South Korean military officials on Monday confirmed that a 24-year-old man who had fled from North Korea in 2017 had returned to his home country by swimming through a drain on Ganghwa Island. Both North and South Korean officials separately promised to discipline their border units for failing to detect the crossing.

North Korea is one of only about a dozen countries to have not reported a single case of the new coronavirus disease that has infected more than 16 million people across the globe. The country, one of the first to seal its borders with China as news emerged of a new, infectious disease rapidly spreading there at the beginning of this year, has taken intensive lockdown, quarantine and public health awareness steps to prevent a COVID-19 crisis.

The country's tightly controlled information apparatus has made claims that are hard to independently verify, however, and the WHO is one of the few international health organizations to have a working relationship with Pyongyang.

"DPR Korea reports it is taking multiple measures for COVID-19," the WHO told Newsweek. "As of 16 July, DPR Korea reported testing 1,211 people for COVID-19. All tested negative. It reports that 696 people, all nationals, are under quarantine."

The WHO said it had previously provided 900 items of personal protection equipment as well as laboratory reagents to North Korea and that primers and probes for polymerase chain reaction (PCR) machines to facilitate 1,000 COVID-19 tests have arrived in North Korea after being sent by the WHO's South-East Asia Regional Office. They were set to arrive in the capital Pyongyang next week, according the statement said.

"There are 15 laboratories designated to test COVID-19 in the country including provincial laboratories. The Central Hygiene Anti-Epidemic Institute remains the reference laboratory," the WHO said, adding that the agency "continues to regularly share guidelines" with North Korea's Ministry of Public Health, where they are "adapted to the local context."

Official Korean Workers' Party Central Committee newspaper Rodong Sinmun published an editorial Monday calling on civilians and officials of all levels alike to adhere to the new emergency measures being implemented across the country.

Monday also marked the 67th anniversary of the armistice that halted the three-year war between the two Koreas, a conflict that has technically never ended. Pyongyang and Seoul set out for an ambitious path toward reconciliation in 2018, but ties have again deteriorated as denuclearization-for-peace negotiations between North Korea and the United States, South Korea's ally, stalled.

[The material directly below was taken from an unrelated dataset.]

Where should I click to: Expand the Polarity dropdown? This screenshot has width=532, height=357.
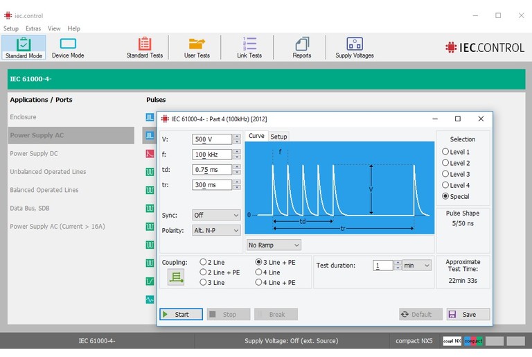216,230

Both Koreas marked the occasion in separate military ceremonies on Monday. In Pyongyang, Kim visited the Fatherland Liberation War Martyrs Cemetery to lay a flower before the graves of fallen Korean People's Army soldiers.

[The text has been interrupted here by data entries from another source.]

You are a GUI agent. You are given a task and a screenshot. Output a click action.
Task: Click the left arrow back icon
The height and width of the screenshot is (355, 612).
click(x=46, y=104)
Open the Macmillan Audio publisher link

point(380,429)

"Saying that the undying feats of the defenders of the fatherland in the 1950s, who provided the valuable mental heritage of the revolution amid the flames of the hard-fought war, would shine long in history, he expressed belief that the heroic fighting spirit of the fallen fighters would be carried forward as the eternal soul of socialist Korea," the Korean Central News Agency reported.

Kim has returned to the public eye after a series of absences that gained significant media attention and spurred international speculation. The young ruler on Monday also handed out commemorative pistols to leading military officials, who "made a solemn oath to cherish the Party's trust and expectation all the time, direct all their efforts into turning the entire army into the elite forces and uphold the great cause of our Party with full military preparedness."